---------- GIVEN DATA

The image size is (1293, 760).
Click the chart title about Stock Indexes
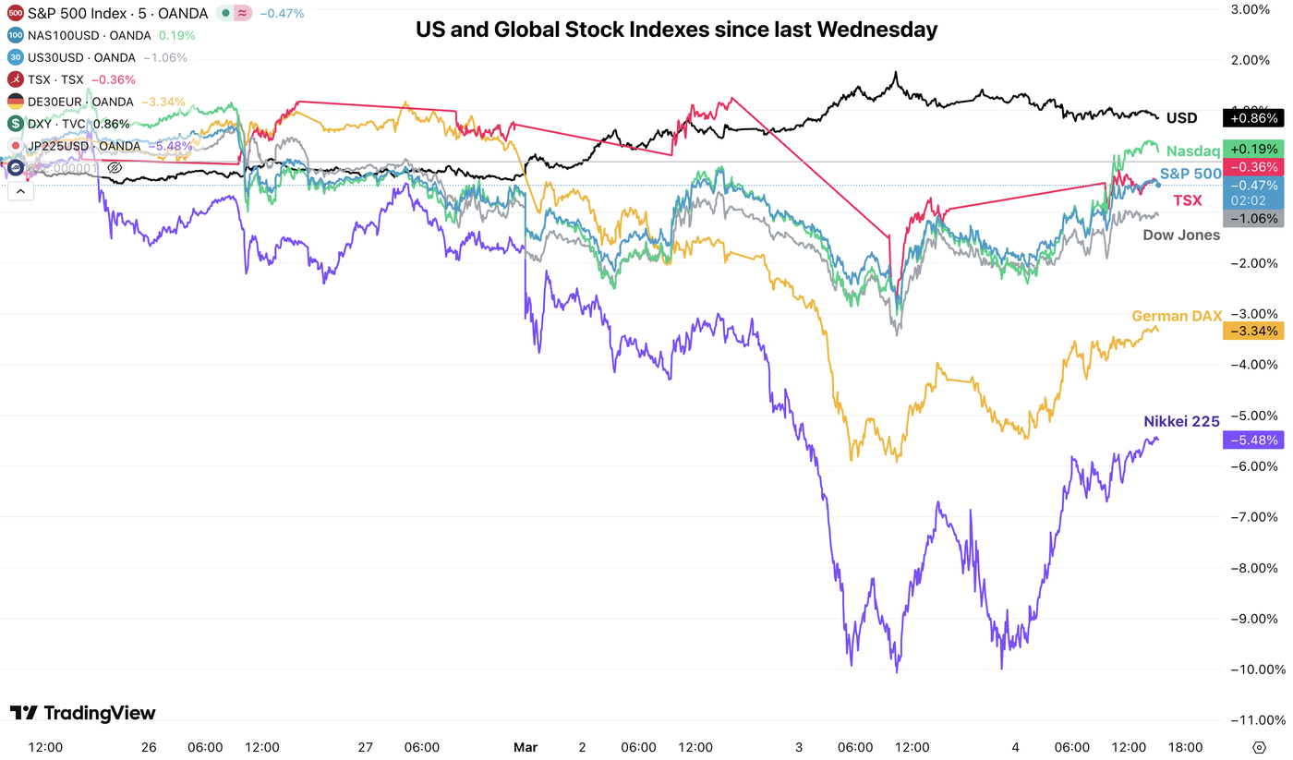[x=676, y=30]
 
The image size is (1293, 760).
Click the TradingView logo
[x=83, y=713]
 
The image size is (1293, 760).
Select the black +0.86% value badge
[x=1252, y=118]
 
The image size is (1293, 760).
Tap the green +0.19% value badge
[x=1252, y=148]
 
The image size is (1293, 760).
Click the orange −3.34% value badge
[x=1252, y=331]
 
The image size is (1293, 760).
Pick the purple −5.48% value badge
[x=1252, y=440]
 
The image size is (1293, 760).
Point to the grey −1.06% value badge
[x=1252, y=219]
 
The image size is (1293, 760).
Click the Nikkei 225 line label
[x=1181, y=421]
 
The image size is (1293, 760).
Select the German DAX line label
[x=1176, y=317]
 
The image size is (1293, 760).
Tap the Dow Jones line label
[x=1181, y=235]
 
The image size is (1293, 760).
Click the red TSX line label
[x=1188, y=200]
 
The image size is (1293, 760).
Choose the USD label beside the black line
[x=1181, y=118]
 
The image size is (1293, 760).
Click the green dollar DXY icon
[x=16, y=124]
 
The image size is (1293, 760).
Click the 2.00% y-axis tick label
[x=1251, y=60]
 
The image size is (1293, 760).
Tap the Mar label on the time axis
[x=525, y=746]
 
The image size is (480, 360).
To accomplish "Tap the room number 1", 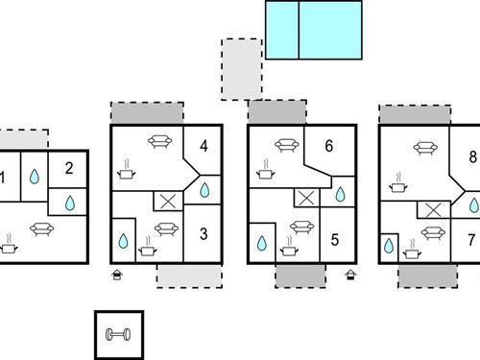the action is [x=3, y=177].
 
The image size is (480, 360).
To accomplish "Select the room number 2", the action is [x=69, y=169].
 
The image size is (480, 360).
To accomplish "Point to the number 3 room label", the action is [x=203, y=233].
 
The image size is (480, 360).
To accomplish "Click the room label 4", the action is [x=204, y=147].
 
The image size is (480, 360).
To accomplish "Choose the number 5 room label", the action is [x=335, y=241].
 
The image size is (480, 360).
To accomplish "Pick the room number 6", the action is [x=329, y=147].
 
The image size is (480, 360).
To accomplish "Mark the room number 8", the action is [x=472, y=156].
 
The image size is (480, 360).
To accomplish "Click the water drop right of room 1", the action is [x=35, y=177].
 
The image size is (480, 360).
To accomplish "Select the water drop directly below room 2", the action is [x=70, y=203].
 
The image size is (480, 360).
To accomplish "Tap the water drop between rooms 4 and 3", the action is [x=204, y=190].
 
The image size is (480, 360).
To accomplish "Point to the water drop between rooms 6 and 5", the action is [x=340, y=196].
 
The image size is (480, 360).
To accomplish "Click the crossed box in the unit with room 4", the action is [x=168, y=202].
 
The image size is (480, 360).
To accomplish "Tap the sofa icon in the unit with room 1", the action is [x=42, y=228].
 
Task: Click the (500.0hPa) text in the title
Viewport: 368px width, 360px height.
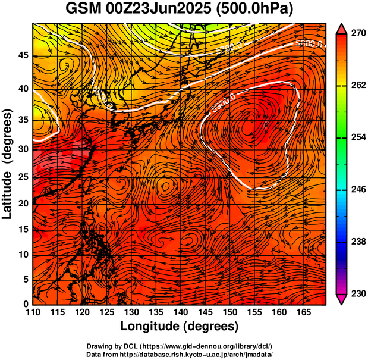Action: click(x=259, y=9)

--------------------
---------- GIVEN DATA

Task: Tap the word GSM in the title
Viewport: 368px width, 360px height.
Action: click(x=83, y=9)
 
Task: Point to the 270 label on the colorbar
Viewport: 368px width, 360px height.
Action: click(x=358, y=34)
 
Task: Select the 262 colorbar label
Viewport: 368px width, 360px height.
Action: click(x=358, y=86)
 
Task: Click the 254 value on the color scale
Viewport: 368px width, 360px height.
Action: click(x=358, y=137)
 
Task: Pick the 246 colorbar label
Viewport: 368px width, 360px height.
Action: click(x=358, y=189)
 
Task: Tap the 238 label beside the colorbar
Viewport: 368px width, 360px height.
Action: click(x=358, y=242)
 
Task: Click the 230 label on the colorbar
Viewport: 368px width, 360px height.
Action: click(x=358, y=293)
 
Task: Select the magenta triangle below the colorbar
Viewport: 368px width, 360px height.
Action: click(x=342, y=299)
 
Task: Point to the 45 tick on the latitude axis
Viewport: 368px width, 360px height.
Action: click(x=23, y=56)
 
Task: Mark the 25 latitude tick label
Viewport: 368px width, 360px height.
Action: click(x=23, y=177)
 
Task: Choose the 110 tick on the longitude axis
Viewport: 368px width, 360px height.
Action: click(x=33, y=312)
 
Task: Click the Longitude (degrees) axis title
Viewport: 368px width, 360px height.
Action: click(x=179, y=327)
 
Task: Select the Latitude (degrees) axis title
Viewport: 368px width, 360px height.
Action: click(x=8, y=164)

--------------------
---------- GIVEN DATA

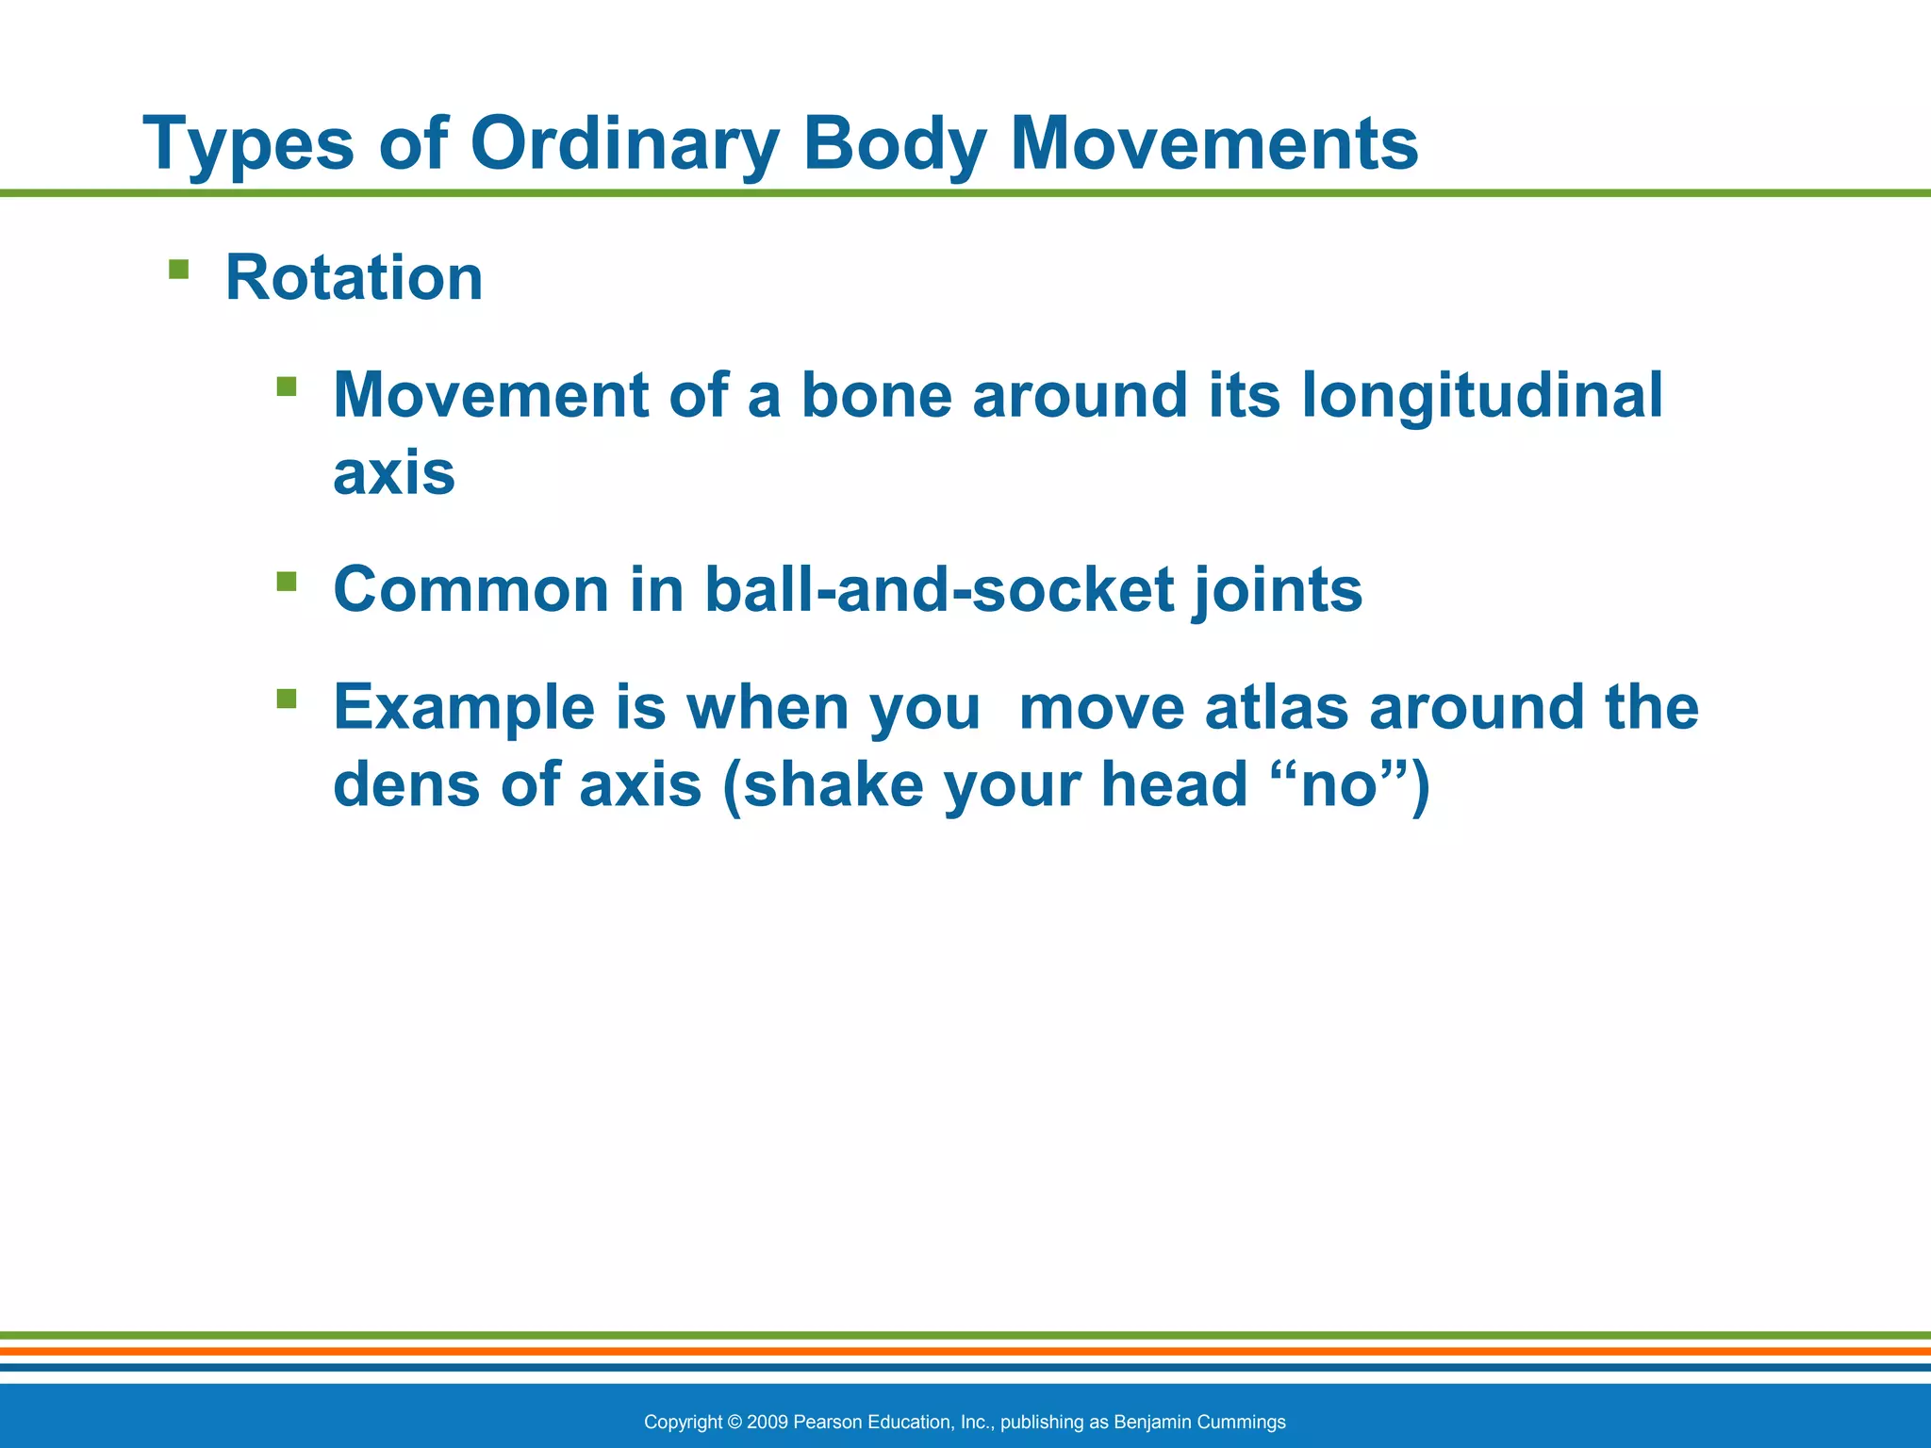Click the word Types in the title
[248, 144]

--------------------

Format the records as a JSON list of strings, one string per line with blank lines omitted, beginning at the line that contains "Task: Mark the 25 latitude tick label" and ending after the line that contains "Action: click(x=8, y=164)".

[
  "Task: Mark the 25 latitude tick label",
  "Viewport: 368px width, 360px height.",
  "Action: click(x=23, y=177)",
  "Task: Choose the 110 tick on the longitude axis",
  "Viewport: 368px width, 360px height.",
  "Action: click(x=33, y=312)",
  "Task: Click the Longitude (degrees) axis title",
  "Viewport: 368px width, 360px height.",
  "Action: click(x=179, y=327)",
  "Task: Select the Latitude (degrees) axis title",
  "Viewport: 368px width, 360px height.",
  "Action: click(x=8, y=164)"
]